**HOW TO COMPLETE THIS TASK:** When responding, copy every record below exactly as it appears.

**RECORDED DATA:**

**********

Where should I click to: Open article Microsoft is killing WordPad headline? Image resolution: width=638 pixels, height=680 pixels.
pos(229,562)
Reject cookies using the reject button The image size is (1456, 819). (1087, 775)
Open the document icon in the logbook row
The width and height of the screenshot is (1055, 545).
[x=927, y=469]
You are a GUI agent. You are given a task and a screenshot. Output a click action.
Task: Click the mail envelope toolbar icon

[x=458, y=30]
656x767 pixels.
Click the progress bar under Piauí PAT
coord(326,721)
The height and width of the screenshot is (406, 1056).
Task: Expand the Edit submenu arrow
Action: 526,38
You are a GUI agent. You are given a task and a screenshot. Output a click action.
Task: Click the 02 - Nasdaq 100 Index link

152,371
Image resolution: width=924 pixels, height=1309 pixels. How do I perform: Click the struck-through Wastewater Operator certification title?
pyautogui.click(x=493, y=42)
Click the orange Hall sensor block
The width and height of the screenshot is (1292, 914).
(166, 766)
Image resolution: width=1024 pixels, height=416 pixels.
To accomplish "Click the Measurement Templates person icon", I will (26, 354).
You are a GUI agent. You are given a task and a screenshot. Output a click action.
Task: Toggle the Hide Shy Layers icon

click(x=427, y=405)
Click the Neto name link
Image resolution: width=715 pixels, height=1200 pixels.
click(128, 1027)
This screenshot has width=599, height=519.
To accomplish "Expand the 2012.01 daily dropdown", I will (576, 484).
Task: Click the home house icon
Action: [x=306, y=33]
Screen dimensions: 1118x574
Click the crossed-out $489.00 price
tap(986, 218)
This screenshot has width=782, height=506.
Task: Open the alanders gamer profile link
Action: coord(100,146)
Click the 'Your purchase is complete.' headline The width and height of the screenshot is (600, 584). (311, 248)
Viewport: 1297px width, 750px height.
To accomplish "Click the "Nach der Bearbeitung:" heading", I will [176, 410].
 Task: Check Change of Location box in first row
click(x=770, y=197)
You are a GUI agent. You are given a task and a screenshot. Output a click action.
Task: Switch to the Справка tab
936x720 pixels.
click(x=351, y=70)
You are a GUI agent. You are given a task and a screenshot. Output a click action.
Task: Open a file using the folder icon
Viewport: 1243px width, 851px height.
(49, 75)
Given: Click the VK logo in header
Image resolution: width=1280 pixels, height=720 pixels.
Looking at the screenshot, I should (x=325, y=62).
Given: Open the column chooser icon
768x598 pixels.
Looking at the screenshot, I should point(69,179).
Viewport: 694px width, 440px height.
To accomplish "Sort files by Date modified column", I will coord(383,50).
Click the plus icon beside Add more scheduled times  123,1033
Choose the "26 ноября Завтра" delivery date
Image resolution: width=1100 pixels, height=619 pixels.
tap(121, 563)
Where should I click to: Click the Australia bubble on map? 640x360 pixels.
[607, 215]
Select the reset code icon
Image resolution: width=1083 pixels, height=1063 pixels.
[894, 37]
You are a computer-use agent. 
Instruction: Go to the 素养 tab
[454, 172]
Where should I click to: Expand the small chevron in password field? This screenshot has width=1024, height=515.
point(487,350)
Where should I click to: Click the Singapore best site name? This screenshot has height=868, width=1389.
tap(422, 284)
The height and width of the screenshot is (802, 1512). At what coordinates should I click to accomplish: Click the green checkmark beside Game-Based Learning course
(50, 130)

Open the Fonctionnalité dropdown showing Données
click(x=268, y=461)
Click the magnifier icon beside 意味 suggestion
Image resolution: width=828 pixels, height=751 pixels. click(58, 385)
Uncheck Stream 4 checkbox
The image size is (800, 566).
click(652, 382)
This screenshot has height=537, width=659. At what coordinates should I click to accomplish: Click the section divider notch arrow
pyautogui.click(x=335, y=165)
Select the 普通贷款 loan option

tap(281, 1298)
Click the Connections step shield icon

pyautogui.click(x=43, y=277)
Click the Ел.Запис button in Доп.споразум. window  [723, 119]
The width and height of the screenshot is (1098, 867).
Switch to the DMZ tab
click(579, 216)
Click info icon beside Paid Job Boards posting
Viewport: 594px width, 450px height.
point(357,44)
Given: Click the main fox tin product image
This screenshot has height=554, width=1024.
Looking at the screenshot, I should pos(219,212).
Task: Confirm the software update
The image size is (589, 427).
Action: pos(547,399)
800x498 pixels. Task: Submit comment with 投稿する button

**********

**RESPONSE TO THE TASK:**
Where should I click to: Open article Microsoft is killing WordPad headline? Image resolution: width=638 pixels, height=680 pixels.
pos(229,562)
Reject cookies using the reject button The image size is (1456, 819). (1087, 775)
Open the document icon in the logbook row
The width and height of the screenshot is (1055, 545).
[x=927, y=469]
You are a GUI agent. You are given a task and a screenshot. Output a click action.
Task: Click the mail envelope toolbar icon

[x=458, y=30]
656x767 pixels.
Click the progress bar under Piauí PAT
coord(326,721)
The height and width of the screenshot is (406, 1056).
Task: Expand the Edit submenu arrow
Action: 526,38
You are a GUI agent. You are given a task and a screenshot. Output a click action.
Task: Click the 02 - Nasdaq 100 Index link

152,371
Image resolution: width=924 pixels, height=1309 pixels. How do I perform: Click the struck-through Wastewater Operator certification title?
pyautogui.click(x=493, y=42)
Click the orange Hall sensor block
The width and height of the screenshot is (1292, 914).
(166, 766)
Image resolution: width=1024 pixels, height=416 pixels.
To accomplish "Click the Measurement Templates person icon", I will (26, 354).
You are a GUI agent. You are given a task and a screenshot. Output a click action.
Task: Toggle the Hide Shy Layers icon

click(x=427, y=405)
Click the Neto name link
Image resolution: width=715 pixels, height=1200 pixels.
click(128, 1027)
This screenshot has width=599, height=519.
To accomplish "Expand the 2012.01 daily dropdown", I will (576, 484).
Task: Click the home house icon
Action: [x=306, y=33]
Screen dimensions: 1118x574
Click the crossed-out $489.00 price
tap(986, 218)
This screenshot has width=782, height=506.
Task: Open the alanders gamer profile link
Action: coord(100,146)
Click the 'Your purchase is complete.' headline The width and height of the screenshot is (600, 584). (311, 248)
Viewport: 1297px width, 750px height.
To accomplish "Click the "Nach der Bearbeitung:" heading", I will [176, 410].
 Task: Check Change of Location box in first row
click(x=770, y=197)
You are a GUI agent. You are given a task and a screenshot. Output a click action.
Task: Switch to the Справка tab
936x720 pixels.
click(x=351, y=70)
You are a GUI agent. You are given a task and a screenshot. Output a click action.
Task: Open a file using the folder icon
Viewport: 1243px width, 851px height.
(49, 75)
Given: Click the VK logo in header
Image resolution: width=1280 pixels, height=720 pixels.
Looking at the screenshot, I should (x=325, y=62).
Given: Open the column chooser icon
768x598 pixels.
Looking at the screenshot, I should point(69,179).
Viewport: 694px width, 440px height.
To accomplish "Sort files by Date modified column", I will coord(383,50).
Click the plus icon beside Add more scheduled times  123,1033
Choose the "26 ноября Завтра" delivery date
Image resolution: width=1100 pixels, height=619 pixels.
tap(121, 563)
Where should I click to: Click the Australia bubble on map? 640x360 pixels.
[607, 215]
Select the reset code icon
Image resolution: width=1083 pixels, height=1063 pixels.
[894, 37]
You are a computer-use agent. 
Instruction: Go to the 素养 tab
[454, 172]
Where should I click to: Expand the small chevron in password field? This screenshot has width=1024, height=515.
point(487,350)
Where should I click to: Click the Singapore best site name? This screenshot has height=868, width=1389.
tap(422, 284)
The height and width of the screenshot is (802, 1512). At what coordinates should I click to accomplish: Click the green checkmark beside Game-Based Learning course
(50, 130)

Open the Fonctionnalité dropdown showing Données
click(x=268, y=461)
Click the magnifier icon beside 意味 suggestion
Image resolution: width=828 pixels, height=751 pixels. click(58, 385)
Uncheck Stream 4 checkbox
The image size is (800, 566).
click(652, 382)
This screenshot has height=537, width=659. At what coordinates should I click to accomplish: Click the section divider notch arrow
pyautogui.click(x=335, y=165)
Select the 普通贷款 loan option

tap(281, 1298)
Click the Connections step shield icon

pyautogui.click(x=43, y=277)
Click the Ел.Запис button in Доп.споразум. window  [723, 119]
The width and height of the screenshot is (1098, 867).
Switch to the DMZ tab
click(579, 216)
Click info icon beside Paid Job Boards posting
Viewport: 594px width, 450px height.
point(357,44)
Given: Click the main fox tin product image
This screenshot has height=554, width=1024.
Looking at the screenshot, I should pos(219,212).
Task: Confirm the software update
The image size is (589, 427).
Action: pos(547,399)
800x498 pixels. Task: Submit comment with 投稿する button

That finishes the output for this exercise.